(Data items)
______

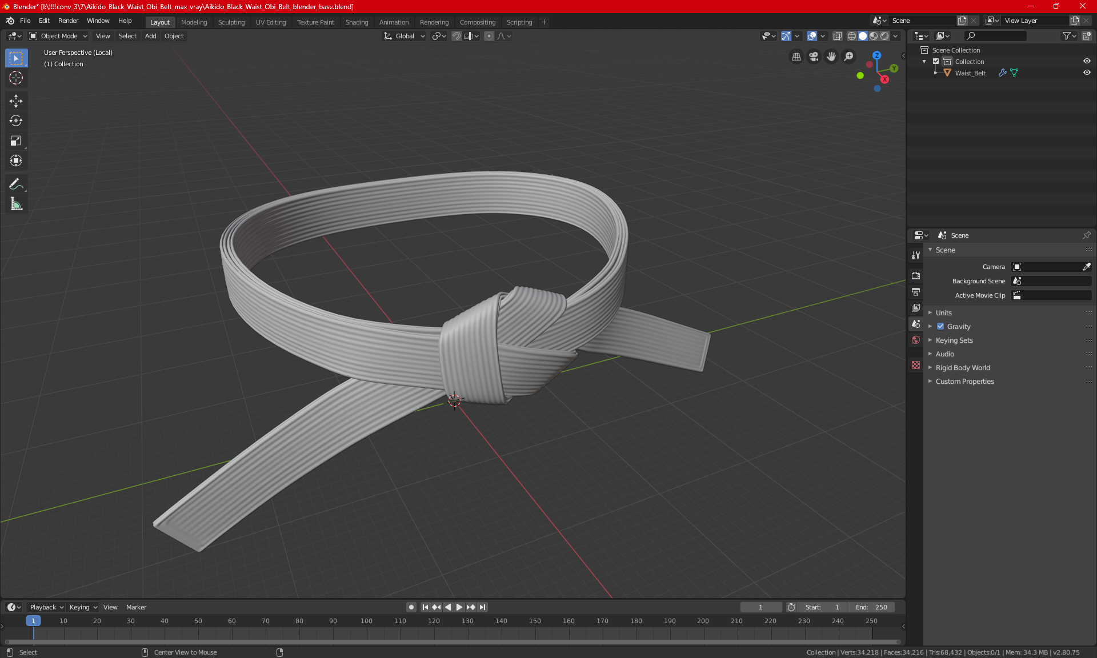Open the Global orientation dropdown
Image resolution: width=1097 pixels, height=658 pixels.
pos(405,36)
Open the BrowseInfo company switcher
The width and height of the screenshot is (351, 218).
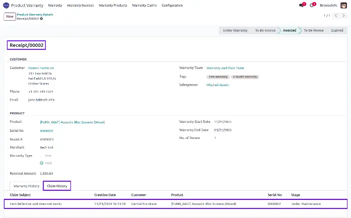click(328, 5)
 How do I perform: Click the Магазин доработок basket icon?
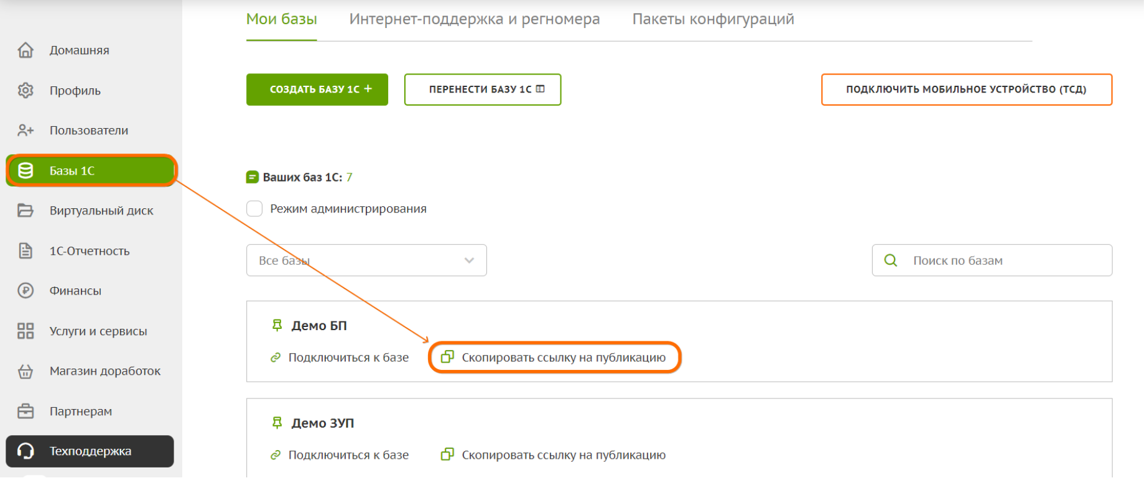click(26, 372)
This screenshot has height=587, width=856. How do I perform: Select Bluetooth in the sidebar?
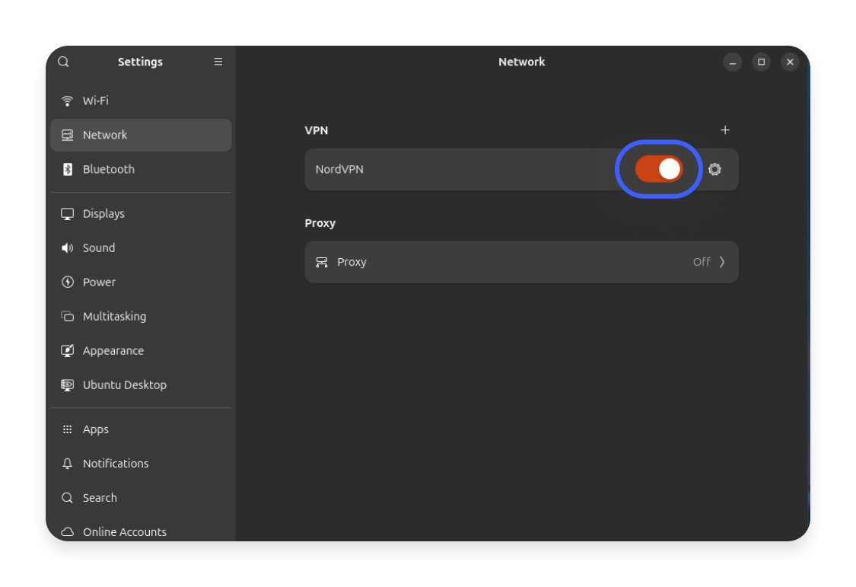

______

- _Task to carry out_: Retype everything from the first of the entries down through the line containing "click(328, 5)", both ends included, and leave the pictures out.

- _Solution to the exercise_:
Open the Global orientation dropdown
Image resolution: width=1097 pixels, height=658 pixels.
pos(405,36)
Open the BrowseInfo company switcher
The width and height of the screenshot is (351, 218).
click(328, 5)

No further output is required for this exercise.